Feature selection for biomarker discovery
Summary
This research is a comparative study of feature selection methods for biomarker
discovery. 10 different machine learning techniques were considered for feature selection.
The main assumption behind the research was that certain biomarkers can
reflect the perceived strenuousness of the different exercise levels. For measuring the
perceived exercise intensity, the Borg scale was used.
Using the top 10 most expressive biomarkers selected by each model, 39 different
biomarkers were selected out of the total 64. The most frequently occurred one was
"factord" selected by 7 models. Biomarkers "trp" and "CORT" were both selected
by 6 of the models. "ifabp", "LEUCO" and "BICARB" were selected by 5 of the
models.
In general, the predictive power of the applied machine learning techniques do
not vary much. The highest accuracy, 78% was achieved by Logistic Regression.
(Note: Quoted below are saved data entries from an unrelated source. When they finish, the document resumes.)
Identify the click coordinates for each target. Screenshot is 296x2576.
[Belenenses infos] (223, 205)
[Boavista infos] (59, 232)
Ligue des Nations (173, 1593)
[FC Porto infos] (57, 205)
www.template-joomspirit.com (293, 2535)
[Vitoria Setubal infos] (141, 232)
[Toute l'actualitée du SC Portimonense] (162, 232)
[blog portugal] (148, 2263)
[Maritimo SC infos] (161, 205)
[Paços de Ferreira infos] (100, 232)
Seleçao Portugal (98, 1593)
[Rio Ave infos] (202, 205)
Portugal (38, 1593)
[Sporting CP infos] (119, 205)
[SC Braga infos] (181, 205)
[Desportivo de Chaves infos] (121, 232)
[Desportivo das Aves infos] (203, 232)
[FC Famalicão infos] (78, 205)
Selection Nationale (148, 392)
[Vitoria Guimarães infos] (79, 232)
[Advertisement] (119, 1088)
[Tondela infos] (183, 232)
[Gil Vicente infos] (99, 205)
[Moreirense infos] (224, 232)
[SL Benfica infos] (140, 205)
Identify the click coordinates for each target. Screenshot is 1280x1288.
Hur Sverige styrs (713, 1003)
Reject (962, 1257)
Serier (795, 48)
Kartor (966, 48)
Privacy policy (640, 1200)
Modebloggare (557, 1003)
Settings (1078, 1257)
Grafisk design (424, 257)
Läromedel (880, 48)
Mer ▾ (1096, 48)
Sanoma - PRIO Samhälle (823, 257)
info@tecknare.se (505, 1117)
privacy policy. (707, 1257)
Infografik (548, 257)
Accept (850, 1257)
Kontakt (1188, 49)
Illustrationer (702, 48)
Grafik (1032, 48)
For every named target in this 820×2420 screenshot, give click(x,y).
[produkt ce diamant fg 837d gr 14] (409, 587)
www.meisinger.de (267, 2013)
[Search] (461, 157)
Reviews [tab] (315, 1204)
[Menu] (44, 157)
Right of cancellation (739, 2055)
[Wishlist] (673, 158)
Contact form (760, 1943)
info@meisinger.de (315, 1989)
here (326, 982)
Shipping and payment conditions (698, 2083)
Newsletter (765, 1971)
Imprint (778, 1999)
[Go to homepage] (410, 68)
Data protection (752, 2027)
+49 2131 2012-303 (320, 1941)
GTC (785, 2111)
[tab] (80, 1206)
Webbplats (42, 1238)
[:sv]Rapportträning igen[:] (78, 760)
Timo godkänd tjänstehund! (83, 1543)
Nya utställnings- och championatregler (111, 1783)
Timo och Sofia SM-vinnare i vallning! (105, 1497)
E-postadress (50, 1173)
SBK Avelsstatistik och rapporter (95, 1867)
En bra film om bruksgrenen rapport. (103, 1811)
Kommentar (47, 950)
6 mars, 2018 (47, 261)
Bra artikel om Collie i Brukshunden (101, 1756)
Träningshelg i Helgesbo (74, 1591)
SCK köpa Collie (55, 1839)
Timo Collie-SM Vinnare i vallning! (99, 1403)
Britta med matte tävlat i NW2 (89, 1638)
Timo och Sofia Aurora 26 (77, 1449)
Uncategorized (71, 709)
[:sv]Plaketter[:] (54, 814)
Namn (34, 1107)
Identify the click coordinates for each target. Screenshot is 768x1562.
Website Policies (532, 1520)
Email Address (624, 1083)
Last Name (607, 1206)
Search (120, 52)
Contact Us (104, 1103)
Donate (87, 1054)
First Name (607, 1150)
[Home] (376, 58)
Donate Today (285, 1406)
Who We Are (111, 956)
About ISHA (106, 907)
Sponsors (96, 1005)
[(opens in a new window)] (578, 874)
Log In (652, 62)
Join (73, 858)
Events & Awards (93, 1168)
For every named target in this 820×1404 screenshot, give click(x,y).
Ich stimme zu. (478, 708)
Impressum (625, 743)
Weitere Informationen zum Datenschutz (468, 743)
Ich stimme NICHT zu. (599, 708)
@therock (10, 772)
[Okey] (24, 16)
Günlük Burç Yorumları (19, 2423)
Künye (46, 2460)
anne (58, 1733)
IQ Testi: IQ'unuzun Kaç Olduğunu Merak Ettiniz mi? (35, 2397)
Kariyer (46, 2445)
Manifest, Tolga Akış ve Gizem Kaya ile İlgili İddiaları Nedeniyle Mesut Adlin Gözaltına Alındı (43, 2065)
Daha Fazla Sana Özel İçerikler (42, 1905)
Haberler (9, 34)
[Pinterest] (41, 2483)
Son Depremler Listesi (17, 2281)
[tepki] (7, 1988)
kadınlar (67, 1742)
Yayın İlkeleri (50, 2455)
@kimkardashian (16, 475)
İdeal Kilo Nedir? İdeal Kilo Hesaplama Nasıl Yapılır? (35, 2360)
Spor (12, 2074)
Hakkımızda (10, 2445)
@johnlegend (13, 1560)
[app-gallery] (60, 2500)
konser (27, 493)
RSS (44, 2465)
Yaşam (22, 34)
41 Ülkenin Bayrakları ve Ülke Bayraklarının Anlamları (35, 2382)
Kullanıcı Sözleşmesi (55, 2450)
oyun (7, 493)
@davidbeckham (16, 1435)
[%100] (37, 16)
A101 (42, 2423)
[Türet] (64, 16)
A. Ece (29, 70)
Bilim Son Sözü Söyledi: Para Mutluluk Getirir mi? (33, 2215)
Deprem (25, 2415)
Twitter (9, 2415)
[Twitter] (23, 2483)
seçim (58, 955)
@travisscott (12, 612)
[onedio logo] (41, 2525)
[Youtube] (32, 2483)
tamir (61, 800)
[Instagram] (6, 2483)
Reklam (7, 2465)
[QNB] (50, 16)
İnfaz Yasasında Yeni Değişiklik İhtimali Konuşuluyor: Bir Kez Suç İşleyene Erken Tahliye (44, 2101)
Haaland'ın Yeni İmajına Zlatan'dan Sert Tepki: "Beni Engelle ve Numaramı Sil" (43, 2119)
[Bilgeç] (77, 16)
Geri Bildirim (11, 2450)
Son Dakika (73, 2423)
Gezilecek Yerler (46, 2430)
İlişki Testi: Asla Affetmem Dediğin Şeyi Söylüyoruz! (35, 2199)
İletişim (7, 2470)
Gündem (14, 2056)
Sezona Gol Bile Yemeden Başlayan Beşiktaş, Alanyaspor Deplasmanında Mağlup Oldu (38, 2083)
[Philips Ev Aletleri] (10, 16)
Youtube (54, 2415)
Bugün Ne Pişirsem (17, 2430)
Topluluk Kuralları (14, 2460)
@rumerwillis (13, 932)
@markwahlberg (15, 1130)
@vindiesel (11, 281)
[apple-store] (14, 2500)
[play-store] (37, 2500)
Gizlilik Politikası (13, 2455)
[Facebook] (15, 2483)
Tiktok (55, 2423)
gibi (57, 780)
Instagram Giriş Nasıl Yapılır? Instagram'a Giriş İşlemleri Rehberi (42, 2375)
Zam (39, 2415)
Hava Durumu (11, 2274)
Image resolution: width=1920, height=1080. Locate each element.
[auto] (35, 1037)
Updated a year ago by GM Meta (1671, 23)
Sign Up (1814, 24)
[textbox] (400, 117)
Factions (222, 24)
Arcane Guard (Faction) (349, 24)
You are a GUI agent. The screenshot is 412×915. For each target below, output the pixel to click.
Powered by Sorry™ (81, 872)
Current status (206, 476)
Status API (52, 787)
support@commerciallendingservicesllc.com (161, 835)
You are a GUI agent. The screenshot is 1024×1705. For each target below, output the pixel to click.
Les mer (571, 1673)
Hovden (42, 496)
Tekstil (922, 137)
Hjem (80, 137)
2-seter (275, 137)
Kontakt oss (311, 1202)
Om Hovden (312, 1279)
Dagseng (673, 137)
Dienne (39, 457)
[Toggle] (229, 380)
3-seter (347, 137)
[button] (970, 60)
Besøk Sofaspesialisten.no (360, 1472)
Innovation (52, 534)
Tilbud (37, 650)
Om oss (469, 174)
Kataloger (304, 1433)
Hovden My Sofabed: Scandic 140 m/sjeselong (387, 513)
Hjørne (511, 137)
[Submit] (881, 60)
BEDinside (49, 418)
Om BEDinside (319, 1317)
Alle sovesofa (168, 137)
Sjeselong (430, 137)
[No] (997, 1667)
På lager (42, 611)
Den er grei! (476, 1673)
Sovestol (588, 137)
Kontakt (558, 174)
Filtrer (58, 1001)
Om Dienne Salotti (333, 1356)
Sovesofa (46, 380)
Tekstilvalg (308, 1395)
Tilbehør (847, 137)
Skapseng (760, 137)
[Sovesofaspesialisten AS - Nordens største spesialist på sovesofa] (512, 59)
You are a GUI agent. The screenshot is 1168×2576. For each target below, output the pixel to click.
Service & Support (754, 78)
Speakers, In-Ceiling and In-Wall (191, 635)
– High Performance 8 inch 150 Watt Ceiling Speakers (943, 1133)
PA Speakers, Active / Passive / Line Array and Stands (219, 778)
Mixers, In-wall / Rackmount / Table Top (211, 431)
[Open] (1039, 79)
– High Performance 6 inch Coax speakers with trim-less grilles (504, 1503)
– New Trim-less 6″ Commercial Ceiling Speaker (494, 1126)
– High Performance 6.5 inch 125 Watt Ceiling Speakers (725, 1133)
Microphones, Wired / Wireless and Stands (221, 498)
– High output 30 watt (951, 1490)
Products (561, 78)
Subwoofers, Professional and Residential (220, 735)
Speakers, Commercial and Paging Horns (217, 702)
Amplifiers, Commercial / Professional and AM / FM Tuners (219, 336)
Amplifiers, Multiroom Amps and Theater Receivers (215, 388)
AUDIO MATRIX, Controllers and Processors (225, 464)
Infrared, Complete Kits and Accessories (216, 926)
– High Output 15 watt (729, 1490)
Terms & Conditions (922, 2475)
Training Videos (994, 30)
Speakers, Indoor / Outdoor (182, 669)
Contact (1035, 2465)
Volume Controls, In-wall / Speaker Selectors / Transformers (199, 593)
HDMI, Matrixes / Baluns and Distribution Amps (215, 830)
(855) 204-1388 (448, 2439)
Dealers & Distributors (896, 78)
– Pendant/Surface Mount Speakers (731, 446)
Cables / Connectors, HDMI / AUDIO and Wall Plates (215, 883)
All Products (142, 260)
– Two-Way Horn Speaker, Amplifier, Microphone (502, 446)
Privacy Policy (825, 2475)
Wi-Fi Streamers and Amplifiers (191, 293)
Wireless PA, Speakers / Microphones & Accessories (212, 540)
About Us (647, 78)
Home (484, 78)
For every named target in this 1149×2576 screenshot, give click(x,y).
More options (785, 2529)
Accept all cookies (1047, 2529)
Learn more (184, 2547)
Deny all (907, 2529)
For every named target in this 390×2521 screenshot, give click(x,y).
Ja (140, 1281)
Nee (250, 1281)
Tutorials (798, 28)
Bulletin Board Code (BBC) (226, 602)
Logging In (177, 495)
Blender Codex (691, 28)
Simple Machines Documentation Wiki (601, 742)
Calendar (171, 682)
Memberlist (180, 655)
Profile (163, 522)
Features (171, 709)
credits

Regarding the area under the ROC curve, the best result was achieved using the
full logistic regression model with an AUC = 0.72.
Applying feature selection however, a better performance can be achieved compared
to the models with all the predictors. Recursive feature elimination on the
random forest model yielded an 81% accuracy and the Lasso on logistic regression
yielded an even higher 84% accuracy.
All in all, considering the criteria for selecting candidate models, Logistic regression
represents a balanced mix of model performance and interpretability.